For optimal results, feed your lawn monthly during the summer season by applying the Lawnifi’s Summer Fertilizer Box or apply Lawnifi Foundation once every three months. Reduce fertilizer in sunny areas to reduce thatch issues.
It is not recommended that you apply an herbicide at this time. Once temperatures exceed 85 degrees Fahrenheit, the herbicide will damage the grass.
Put down an insecticide to prevent grub worms, mole crickets, billbugs, sod webworms, fall armyworms and nematodes.
During the fall, mowing will occur less often—keeping your CitraBlue slightly higher than the regular 2–3 inch height will encourage deeper root growth which helps it survive in colder temperatures and during winter dormancy.
Water less as temperatures drop—too much water will lead to disease.
For optimal results, feed your lawn monthly during the fall season by applying the Lawnifi’s Fall Fertilizer Box or apply Lawnifi Foundation once every three months.
Apply pre-emergent herbicides to control winter annual and perennial weeds like chickweed, henbit, Poa annua or purple deadnettle.
Check for and control any white grubs, chinch bugs, sod webworms, fall armyworms and mole crickets. Treat with an insecticide if needed.
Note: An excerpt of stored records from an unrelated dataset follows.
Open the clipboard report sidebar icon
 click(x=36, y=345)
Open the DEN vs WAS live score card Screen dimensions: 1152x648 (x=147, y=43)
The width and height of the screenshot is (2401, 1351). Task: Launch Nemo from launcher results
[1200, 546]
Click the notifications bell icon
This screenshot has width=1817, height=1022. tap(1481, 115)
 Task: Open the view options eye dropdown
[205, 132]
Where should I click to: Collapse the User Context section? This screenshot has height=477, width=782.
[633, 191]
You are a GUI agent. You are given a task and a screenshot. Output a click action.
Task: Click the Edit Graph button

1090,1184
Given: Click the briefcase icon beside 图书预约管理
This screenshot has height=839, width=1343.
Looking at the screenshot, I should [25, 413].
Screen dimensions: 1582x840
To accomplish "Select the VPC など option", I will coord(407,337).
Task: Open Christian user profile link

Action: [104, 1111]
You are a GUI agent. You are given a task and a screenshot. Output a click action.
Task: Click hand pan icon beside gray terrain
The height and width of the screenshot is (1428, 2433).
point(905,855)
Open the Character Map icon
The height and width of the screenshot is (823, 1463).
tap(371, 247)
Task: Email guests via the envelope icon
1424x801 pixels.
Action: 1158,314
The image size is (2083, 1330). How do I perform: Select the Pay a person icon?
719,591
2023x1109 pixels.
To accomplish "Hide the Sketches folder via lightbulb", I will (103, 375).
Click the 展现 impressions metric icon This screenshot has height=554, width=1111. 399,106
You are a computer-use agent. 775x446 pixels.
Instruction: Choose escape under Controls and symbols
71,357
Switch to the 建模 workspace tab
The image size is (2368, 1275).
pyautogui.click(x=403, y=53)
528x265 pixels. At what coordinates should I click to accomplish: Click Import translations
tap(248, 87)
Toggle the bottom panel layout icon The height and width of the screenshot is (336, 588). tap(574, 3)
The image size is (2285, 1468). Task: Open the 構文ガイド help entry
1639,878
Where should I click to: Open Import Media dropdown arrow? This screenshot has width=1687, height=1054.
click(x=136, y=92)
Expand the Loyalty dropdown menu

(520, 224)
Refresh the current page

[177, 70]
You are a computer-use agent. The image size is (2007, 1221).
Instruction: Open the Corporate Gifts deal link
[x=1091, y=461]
It’s recommended you apply a fungicide at preventative rates as this will help the grass enter colder months in a healthier condition.
A Word of Caution for Newly Sodded Lawns
A pre-emergent contains a chemical that prevents a weed from putting down roots. Because it is a root inhibitor, it can also negatively affect your new lawn, which is trying to establish itself by putting down roots. If you successfully killed and removed your old lawn, including all the weeds in it, your newly sodded lawn should have relatively few weeds. It is suggested that you hand pick weeds out of your newly sodded lawn for the first season.